Mind that relative paths (given as rel_paths
argument) all need to be files, not directories.
The documentation is available on readthedocs.
- Create a virtual environment:
python3 -m venv venv3
- Activate it:
source venv3/bin/activate
- Install pypackagery with pip:
pip3 install pypackagery
- Check out the repository.
- In the repository root, create the virtual environment:
python3 -m venv venv3
- Activate the virtual environment:
source venv3/bin/activate
- Install the development dependencies:
pip3 install -e .[dev]
We use tox for testing and packaging the distribution:
tox
We provide a set of pre-commit checks that lint and check code for formatting.
Namely, we use:
- yapf to check the formatting.
- The style of the docstrings is checked with pydocstyle.
- Static type analysis is performed with mypy.
- Various linter checks are done with pylint.
- Doctests are executed using the Python doctest module.

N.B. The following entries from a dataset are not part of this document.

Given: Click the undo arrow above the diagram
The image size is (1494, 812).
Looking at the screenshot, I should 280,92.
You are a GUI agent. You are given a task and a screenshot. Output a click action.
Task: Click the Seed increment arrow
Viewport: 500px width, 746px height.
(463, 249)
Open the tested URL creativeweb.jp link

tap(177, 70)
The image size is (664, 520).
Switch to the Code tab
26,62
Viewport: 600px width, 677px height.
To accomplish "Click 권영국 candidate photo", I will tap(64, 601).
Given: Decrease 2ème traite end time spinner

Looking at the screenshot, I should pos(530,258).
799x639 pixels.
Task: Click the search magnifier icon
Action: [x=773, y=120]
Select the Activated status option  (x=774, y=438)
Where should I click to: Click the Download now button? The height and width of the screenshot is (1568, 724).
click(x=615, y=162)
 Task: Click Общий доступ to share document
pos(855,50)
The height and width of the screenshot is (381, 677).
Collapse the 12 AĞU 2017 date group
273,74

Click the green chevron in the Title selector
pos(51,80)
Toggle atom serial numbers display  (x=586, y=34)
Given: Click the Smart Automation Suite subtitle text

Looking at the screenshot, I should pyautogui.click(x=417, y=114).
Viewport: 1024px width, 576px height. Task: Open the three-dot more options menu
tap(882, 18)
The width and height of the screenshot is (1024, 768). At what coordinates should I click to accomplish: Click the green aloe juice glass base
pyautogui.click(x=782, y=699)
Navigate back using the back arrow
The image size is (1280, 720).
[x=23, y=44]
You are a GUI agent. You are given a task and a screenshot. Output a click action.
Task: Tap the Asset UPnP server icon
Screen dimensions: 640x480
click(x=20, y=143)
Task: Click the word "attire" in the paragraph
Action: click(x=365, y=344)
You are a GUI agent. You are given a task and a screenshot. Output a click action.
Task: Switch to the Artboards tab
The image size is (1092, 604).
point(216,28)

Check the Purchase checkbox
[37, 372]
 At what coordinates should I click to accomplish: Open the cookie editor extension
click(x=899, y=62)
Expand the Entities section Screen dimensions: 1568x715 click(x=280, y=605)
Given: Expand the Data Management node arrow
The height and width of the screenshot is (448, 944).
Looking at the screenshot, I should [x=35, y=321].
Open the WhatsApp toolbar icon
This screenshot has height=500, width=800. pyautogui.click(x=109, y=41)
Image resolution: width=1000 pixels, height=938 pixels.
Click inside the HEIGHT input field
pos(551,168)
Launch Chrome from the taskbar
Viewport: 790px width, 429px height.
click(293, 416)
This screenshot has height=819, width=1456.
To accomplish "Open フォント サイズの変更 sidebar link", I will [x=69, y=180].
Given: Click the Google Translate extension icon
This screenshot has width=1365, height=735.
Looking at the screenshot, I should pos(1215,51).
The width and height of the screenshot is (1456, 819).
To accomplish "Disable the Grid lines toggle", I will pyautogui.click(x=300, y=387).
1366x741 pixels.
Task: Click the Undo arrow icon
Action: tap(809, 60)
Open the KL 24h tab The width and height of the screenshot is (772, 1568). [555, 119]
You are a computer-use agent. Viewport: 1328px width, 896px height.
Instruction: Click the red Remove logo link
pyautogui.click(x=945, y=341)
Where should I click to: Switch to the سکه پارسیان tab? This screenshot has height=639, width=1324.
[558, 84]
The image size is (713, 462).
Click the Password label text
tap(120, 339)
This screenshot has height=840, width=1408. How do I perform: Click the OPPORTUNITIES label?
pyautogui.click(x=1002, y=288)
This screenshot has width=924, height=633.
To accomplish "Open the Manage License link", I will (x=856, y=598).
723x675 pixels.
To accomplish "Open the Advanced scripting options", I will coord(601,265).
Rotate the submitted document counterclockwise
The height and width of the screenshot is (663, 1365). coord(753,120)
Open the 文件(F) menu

Run the pre-commit checks locally from an activated virtual environment with development dependencies:
./precommit.py
- The pre-commit script can also automatically format the code:
./precommit.py --overwrite
We follow Semantic Versioning. The version X.Y.Z indicates:
- X is the major version (backward-incompatible),
- Y is the minor version (backward-compatible), and
- Z is the patch version (backward-compatible bug fix).